Paying bills

UK Government Unveils Plans to Cut Energy Bills for Businesses

Conal Yarwood-Frost
21 Sep 2022

Over the last 18 months, we have continued to see record levels of businesses ceasing to trade as inflation and the energy crisis take hold, with recent reports showing that only 1 in 3 hospitality businesses are operating at a profit.

Business leaders have continued to warn unless support came from the government, they would be forced to cease trading. 

That help has now been announced. As of the 21st of September 2022, the government has released a plan to help businesses survive the winter. 

What are the plans? 

From 1st October 2022 to 31st March 2023, the government will enforce a cap on wholesale energy prices for businesses for six months. After six months is up, there will be a review to assess whether further support is needed. 

Once the new plan is in place, the price cap for businesses will be set at 21.1p per kilowatt-hour for electricity and 7.5p for gas. 

For some businesses, this cap represents a 50% discount for electricity and 25% discount on gas. The final discounted rate for individual businesses will be determined by their contract. 

Energy contracts for businesses differ to domestic ones in that businesses typically agree to a set period of time while domestic contracts are usually rolling. This means that businesses generally have no way of leaving their contracts and have to accept price raises as they come. 

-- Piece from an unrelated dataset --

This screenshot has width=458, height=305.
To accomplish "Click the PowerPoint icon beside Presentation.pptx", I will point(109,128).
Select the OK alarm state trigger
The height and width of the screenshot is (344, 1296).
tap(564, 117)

After the plan is enacted, businesses will have their rates retroactively discounted at their billing date. This will equalise the price of their energy per unit. It is estimated that the price cap will cost anywhere in the region of £40 billion on top of the £130 billion plan to help domestic households. 

Our position

On the 5th of September, Epos Now released an open letter to Prime Minister Liz Truss. In it, we laid out 4 demands with the aim of helping everyday businesses survive the coming winter. 

Unfortunately, today's announcement falls short of the needs of merchants.

“Our high street is the lifeblood of British communities and plays an integral role in upholding our rich and diverse heritage. However, it has experienced unprecedented challenges over the past few years,” said Richard Nolan, Chief Operating Officer at Epos Now.  

“Despite having not fully recovered from the Pandemic, they once again face an existential threat with inflation and rising energy prices with inevitable mass business failures if adequate and immediate action isn’t taken.

“We propose the following policies are introduced until the energy crisis is resolved:

1) Reduction in VAT to 5% until the energy crisis is under control.

2) Introduce business rate rebates.

3) Re-Introduce a cap on energy price rises.  

4) Proactive launch of new decarbonisation and grant schemes to support SME’s to migrate to renewable and alternative energy sources.

“The Government stepped in previously mitigating thousands of small merchants to cease trading, but support is needed again, and the current proposal does not meet the needs.